Martina and colleagues also noted that this mechanism could apply to other disorders that feature cognitive deficits. They plan to investigate whether altered GABAA polarity contributes to conditions such as autism spectrum disorders and other neurodevelopmental or neuropsychiatric illnesses.
Co-lead authors on the paper were Haram Kim, PhD, a postdoctoral fellow in the Martina laboratory, and Lakshmi Rajagopal, PhD, a postdoctoral fellow in the Meltzer laboratory.
Funding: This research was supported by National Institutes of Health grants DA044121, NS112292, and MH109466, and by a donation from the Weisman family.
About this schizophrenia research news
Source: Northwestern University
Contact: Will Doss – Northwestern University
Image: The image is credited to the researchers
Original Research: Open access. “Depolarizing GABAA current in the prefrontal cortex is linked with cognitive impairment in a mouse model relevant for schizophrenia” by Marco Martina et al., Science Advances.
Abstract
Depolarizing GABAA current in the prefrontal cortex is linked with cognitive impairment in a mouse model relevant for schizophrenia
Cognitive impairment in schizophrenia (CIAS) strongly predicts functional outcome, but progress in developing effective treatments has been limited by incomplete understanding of its cellular mechanisms. In subchronic phencyclidine (scPCP)–treated mice, a model that reproduces aspects of CIAS, the reversal potential of GABAA currents in pyramidal neurons of the infralimbic prefrontal cortex shifts from hyperpolarizing to depolarizing due to elevated NKCC1 expression.

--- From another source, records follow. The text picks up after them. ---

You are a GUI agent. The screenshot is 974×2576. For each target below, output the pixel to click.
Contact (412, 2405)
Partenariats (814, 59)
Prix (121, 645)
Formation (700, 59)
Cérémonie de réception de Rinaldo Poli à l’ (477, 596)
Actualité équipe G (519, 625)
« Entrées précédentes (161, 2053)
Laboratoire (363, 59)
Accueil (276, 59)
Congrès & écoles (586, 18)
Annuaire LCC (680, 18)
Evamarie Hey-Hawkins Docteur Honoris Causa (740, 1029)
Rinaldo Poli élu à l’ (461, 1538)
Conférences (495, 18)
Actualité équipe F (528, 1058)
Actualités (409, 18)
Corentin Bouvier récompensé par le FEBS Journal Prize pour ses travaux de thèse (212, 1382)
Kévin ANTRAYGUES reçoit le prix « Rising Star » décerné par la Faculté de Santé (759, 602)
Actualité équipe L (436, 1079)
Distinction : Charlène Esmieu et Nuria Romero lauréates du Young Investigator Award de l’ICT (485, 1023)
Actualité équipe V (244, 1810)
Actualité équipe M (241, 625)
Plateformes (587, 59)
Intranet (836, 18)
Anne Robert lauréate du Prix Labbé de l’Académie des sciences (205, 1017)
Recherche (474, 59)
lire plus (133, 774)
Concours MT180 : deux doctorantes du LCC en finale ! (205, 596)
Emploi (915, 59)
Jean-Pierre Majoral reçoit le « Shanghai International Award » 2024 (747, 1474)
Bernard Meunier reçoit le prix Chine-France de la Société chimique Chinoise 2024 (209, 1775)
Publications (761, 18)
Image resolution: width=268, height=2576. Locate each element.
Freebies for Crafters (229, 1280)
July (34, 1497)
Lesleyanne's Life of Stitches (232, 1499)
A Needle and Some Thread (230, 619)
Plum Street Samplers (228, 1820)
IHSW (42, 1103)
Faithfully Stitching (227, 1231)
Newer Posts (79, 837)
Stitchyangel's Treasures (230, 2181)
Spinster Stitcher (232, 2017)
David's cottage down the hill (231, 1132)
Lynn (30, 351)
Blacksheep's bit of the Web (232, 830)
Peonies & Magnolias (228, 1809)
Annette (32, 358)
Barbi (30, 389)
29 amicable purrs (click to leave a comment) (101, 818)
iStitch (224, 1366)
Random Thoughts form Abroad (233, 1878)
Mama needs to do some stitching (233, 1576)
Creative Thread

In these mice, the NKCC1 antagonist bumetanide restored GABAA current polarity in slice recordings and improved cognitive performance across multiple behavioral tasks in vivo. Selective bilateral knockdown of NKCC1 in the infralimbic cortex replicated the behavioral rescue, indicating that depolarizing GABAA currents in this region contribute to the cognitive deficits observed in the scPCP model. These findings suggest that targeting NKCC1 with agents such as bumetanide could have potential to treat or prevent aspects of cognitive impairment associated with schizophrenia.